Para o diretor do IBDFAM, o reconhecimento dessa situação não tira os direitos do pai biológico. “O pai biológico continua sendo pai, ninguém está dividindo nada, estamos somando. A criança passa a ter dois pais, é herdeiro dos dois. Este tipo de filiação é uma realidade no nosso País”, esclarece.

Herdeiros
“Pai é quem cria”, essa expressão é conhecida por muitos e, hoje, tem seu verdadeiro valor reconhecido. Zeno Veloso reforça que além do afeto e do amor, o padrasto ou madrasta possuem os mesmos direitos e deveres que os pais biológicos. Portanto, no direito sucessório, a filiação socioafetiva é válida, sim.

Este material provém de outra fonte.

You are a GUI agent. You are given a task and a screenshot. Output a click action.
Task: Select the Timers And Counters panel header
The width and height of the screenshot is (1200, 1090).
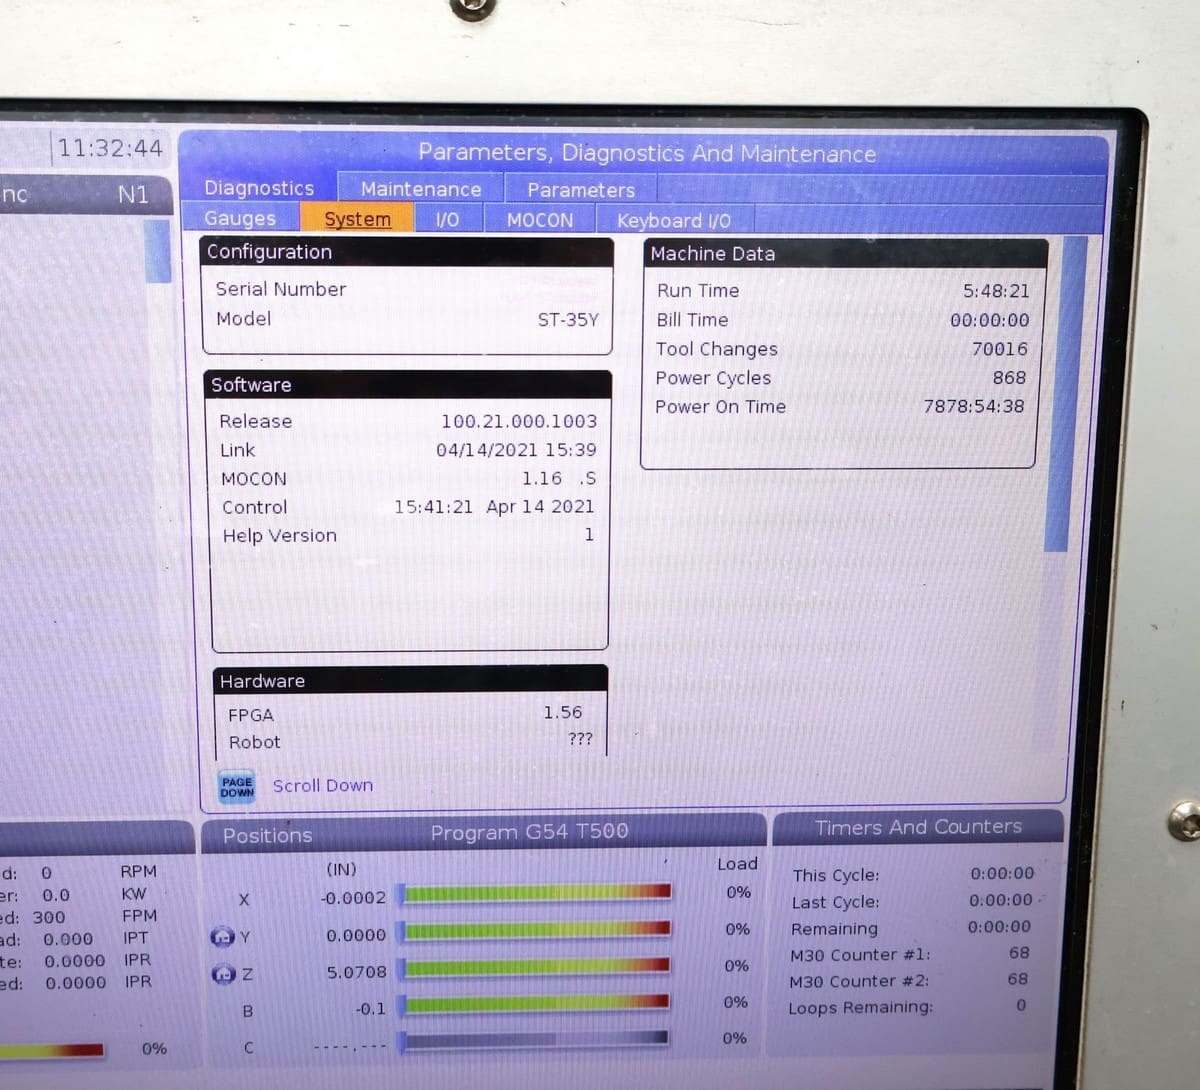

De acordo com o que é estabelecido pelo Código Civil e o Estatuto da Criança e do Adolescente (ECA), o filho reconhecido, logo, passa a ter os mesmos direitos e deveres, assim como a mesma capacidade sucessória e mesma posição de herdeiros.

Aprovação extrajudicial

Desde novembro de 2017, o Conselho Nacional de Justiça (CNJ), passou a disciplinar sobre o reconhecimento de filiação socioafetiva, perante os Ofícios do Registro Civil das Pessoas Naturais, através do Provimento 63. Conforme o provimento, os requisitos para reconhecimento extrajudicialmente são: I – Requerimento firmado pelo ascendente socioafetivo (nos termos do Anexo VI), testamento ou codicilo; II – Documento de identificação com foto do requerente – original e cópia simples ou autenticada; III – Certidão de nascimento atualizada do filho – original e cópia simples ou autenticada; IV – Anuência pessoalmente dos pais biológicos, na hipótese do filho ser menor de 18 anos de idade; V – Anuência pessoalmente do filho maior de 12 anos de idade; VI – Não poderão ter a filiação socioafetiva reconhecida os irmãos entre si nem os ascendentes; VII – Entre o requerente e o filho deve haver diferença de pelo menos 16 anos de idade; VIII – Comprovação da posse do estado de filho. Ainda de acordo com Zeno Veloso, se o filho for maior de idade, não é necessário a assinatura do pai biológico.

“Se for menor, o outro pai tem que anuir e geralmente tem sido feito isso como o acordo, os mesmos direitos e deveres para ambos os pais. A criança vai ter um novo pai sem tirar os direitos, as vantagens, as prerrogativas do anterior, os dois vão se dividir, os dois que devem amar a criança, devem ter a alegria e a paternidade de dividir esse amor”, concluiu o diretor do IBDFAM.